About this task:
Start at the first line of the listing below. Write out each line exactly, stopping after the one that contains "phpBB (315, 2473)".

*** Records for processing Section Begins ***

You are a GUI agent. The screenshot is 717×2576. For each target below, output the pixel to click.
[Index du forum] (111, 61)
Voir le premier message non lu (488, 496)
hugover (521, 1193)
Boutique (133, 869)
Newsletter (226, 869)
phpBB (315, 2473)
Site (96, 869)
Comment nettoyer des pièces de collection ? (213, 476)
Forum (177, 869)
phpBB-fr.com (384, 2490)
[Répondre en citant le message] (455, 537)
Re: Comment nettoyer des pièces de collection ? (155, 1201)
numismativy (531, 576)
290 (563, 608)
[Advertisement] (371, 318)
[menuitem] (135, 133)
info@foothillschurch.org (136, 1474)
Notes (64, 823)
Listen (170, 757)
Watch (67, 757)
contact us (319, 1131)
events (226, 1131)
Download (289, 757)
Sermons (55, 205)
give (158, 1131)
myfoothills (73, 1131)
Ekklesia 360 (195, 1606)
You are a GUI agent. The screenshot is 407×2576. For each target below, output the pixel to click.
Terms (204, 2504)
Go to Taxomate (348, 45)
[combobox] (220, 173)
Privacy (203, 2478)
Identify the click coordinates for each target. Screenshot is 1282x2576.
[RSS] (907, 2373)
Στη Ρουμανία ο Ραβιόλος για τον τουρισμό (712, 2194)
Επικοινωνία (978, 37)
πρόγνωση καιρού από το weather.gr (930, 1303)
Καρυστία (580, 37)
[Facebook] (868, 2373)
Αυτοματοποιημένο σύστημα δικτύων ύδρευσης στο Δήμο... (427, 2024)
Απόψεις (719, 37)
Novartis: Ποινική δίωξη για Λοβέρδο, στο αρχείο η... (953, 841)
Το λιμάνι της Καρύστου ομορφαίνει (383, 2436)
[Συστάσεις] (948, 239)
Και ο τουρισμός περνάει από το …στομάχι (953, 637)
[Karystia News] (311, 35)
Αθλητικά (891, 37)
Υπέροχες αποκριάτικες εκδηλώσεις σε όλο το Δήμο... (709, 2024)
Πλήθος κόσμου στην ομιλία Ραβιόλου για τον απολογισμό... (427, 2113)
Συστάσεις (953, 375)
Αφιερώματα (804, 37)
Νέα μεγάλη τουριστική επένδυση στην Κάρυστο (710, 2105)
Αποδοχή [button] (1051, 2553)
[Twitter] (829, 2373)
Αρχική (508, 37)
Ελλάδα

*** Records for processing Section Ends ***

Result of the task:
You are a GUI agent. The screenshot is 717×2576. For each target below, output the pixel to click.
[Index du forum] (111, 61)
Voir le premier message non lu (488, 496)
hugover (521, 1193)
Boutique (133, 869)
Newsletter (226, 869)
phpBB (315, 2473)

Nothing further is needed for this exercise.